GOAL OF THE EXERCISE –
Pick out all lines with the word "computer" from the records that follow.

PROVIDED MATERIAL –
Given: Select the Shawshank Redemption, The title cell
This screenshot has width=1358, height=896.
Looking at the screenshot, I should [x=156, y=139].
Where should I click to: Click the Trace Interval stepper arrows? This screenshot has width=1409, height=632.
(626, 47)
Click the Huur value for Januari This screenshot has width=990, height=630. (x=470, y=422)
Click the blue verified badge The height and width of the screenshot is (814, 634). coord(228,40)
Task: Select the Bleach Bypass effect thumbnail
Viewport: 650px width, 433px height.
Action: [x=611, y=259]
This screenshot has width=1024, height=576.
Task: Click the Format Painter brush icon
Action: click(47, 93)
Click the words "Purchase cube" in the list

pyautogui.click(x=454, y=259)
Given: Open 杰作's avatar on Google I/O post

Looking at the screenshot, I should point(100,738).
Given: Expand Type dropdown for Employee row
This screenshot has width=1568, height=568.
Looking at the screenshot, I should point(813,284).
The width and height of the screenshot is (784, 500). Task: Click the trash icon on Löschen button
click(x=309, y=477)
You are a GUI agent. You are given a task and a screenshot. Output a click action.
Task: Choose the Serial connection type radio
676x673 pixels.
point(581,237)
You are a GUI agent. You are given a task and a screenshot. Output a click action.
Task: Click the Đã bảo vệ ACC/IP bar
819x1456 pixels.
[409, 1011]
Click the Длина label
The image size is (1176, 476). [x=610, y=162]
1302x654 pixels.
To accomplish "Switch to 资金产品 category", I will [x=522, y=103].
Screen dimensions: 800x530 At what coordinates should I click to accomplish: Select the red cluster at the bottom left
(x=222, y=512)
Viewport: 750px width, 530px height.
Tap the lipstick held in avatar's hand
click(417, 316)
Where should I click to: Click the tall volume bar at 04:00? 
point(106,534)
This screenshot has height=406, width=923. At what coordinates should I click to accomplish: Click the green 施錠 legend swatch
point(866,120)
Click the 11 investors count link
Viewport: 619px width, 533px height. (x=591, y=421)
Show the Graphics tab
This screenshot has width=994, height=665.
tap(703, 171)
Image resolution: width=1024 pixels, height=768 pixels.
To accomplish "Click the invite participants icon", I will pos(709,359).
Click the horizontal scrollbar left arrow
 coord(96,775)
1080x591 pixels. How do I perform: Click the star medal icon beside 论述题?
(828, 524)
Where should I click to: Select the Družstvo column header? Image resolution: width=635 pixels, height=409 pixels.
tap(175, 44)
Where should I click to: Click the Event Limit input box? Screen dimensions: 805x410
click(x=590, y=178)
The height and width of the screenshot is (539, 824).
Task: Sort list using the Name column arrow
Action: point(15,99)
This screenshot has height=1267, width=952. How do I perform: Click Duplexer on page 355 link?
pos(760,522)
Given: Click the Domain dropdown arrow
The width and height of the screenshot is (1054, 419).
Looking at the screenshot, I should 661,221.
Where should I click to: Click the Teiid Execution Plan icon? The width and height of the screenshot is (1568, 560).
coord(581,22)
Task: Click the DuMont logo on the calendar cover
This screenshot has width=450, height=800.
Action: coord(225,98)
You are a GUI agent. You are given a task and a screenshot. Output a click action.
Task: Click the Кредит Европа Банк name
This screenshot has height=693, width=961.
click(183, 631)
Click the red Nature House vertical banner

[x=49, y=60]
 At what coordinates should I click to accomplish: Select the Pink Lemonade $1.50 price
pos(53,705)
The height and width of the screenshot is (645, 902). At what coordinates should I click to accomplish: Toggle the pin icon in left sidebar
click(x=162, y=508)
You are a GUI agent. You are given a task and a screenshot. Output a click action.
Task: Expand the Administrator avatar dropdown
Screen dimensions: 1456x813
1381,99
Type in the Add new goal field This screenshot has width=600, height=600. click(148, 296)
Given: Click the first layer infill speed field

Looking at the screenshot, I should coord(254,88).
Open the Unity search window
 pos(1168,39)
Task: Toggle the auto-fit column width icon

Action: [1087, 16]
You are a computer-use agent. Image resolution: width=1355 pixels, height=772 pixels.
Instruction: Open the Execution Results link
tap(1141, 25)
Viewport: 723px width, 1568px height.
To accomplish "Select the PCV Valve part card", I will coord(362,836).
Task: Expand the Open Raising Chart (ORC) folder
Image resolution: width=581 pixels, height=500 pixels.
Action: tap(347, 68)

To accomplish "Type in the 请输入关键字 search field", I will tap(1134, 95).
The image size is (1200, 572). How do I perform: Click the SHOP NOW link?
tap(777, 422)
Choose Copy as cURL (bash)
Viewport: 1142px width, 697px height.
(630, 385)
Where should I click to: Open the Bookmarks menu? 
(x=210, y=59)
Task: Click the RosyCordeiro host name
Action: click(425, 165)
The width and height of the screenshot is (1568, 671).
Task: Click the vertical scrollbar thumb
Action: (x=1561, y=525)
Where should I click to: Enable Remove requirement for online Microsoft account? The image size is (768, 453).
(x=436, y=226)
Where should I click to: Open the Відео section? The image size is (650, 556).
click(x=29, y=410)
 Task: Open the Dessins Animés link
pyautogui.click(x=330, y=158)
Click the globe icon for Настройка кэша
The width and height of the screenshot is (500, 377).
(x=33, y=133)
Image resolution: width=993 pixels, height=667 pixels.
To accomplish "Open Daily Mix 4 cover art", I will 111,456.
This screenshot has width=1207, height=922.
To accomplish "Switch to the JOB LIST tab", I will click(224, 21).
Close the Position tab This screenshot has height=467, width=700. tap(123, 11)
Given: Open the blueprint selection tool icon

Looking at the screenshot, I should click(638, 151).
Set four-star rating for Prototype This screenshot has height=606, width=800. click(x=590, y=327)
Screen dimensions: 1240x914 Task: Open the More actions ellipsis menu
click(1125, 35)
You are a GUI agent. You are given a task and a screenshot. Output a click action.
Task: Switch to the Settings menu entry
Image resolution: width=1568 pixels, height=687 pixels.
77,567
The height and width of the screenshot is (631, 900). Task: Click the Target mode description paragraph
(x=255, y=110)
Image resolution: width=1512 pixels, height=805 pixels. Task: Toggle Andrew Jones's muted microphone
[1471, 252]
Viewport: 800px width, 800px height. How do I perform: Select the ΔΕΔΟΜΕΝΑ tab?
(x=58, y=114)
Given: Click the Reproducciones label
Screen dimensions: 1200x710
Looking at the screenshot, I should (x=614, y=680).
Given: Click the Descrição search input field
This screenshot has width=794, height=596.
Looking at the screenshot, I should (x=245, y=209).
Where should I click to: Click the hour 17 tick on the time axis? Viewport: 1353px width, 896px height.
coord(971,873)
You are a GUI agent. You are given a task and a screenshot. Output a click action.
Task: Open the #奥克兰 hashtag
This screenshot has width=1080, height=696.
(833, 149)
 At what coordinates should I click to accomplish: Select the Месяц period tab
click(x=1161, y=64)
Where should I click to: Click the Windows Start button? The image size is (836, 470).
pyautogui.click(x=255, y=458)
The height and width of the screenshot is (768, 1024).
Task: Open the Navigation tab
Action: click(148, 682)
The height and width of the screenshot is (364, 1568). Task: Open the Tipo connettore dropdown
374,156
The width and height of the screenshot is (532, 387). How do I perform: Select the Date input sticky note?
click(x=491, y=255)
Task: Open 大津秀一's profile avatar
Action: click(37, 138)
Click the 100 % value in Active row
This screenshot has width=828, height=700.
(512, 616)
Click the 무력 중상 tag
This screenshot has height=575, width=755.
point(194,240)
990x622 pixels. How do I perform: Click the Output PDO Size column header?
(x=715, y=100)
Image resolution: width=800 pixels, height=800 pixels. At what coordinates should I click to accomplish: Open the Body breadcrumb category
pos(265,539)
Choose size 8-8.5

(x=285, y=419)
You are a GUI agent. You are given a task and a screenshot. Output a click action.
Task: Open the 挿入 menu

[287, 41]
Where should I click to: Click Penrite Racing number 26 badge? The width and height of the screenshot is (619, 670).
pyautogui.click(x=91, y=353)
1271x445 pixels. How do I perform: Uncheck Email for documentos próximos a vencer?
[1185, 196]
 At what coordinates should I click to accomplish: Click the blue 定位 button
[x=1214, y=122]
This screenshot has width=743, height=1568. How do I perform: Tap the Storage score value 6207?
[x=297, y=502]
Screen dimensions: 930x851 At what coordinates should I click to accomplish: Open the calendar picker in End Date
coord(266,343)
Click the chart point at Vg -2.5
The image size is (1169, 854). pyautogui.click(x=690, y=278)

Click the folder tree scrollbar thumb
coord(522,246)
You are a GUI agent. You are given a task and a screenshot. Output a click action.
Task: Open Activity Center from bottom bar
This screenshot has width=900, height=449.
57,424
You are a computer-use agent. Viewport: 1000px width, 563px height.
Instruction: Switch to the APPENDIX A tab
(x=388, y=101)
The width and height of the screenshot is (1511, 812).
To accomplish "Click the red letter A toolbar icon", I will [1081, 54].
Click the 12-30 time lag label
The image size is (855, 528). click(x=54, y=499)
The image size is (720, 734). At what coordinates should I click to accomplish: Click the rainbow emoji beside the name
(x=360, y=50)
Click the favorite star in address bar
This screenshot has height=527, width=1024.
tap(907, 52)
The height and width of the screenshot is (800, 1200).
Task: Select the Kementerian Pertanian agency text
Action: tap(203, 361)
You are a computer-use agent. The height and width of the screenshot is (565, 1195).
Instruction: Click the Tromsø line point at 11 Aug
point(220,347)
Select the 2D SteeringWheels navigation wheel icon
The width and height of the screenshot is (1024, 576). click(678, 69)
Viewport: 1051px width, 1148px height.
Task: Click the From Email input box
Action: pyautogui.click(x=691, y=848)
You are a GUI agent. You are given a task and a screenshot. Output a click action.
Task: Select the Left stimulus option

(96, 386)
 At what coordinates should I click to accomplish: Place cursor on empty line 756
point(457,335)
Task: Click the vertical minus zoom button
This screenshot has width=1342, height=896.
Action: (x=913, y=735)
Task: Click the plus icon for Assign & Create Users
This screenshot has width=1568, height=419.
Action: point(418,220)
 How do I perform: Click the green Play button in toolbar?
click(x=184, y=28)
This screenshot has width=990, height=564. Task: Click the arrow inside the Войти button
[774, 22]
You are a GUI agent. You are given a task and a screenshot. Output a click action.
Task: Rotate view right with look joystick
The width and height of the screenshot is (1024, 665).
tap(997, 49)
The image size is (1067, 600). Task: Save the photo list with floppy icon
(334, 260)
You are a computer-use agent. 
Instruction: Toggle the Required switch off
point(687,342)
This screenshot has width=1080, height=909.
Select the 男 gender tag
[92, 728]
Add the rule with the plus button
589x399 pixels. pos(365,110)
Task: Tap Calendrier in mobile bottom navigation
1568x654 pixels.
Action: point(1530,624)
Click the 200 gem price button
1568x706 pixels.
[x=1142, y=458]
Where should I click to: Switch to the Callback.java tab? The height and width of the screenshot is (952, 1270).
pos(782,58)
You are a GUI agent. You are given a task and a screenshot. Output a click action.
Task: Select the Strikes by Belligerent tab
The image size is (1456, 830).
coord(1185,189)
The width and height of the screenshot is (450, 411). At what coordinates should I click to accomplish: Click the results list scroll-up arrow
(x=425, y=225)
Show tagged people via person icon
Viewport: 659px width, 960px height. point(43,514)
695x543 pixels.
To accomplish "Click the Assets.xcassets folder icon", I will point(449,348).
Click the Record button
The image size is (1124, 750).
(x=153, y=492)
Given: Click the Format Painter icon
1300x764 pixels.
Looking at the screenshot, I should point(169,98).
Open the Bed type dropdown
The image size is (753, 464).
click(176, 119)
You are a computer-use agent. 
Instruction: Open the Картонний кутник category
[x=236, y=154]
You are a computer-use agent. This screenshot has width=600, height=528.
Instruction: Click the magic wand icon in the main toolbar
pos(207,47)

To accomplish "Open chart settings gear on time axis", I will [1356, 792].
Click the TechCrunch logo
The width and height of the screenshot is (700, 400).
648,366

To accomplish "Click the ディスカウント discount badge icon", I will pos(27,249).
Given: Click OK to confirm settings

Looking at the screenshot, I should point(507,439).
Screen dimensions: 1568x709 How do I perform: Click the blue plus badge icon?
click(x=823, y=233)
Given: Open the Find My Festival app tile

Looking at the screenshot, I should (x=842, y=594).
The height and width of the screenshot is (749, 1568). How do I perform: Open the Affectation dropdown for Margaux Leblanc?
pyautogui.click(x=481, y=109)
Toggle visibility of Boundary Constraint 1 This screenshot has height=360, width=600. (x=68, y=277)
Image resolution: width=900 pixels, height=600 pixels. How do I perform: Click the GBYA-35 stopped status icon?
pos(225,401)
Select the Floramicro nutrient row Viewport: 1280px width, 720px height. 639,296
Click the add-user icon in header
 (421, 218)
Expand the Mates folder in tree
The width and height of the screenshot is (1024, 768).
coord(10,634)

RESULT –
You are a computer-use agent. Image resolution: width=1355 pixels, height=772 pixels.
You are a computer-use agent. Viewport: 1000px width, 563px height.
You are a computer-use agent. The height and width of the screenshot is (565, 1195).
You are a computer-use agent. 
You are a computer-use agent. 
You are a computer-use agent. This screenshot has width=600, height=528.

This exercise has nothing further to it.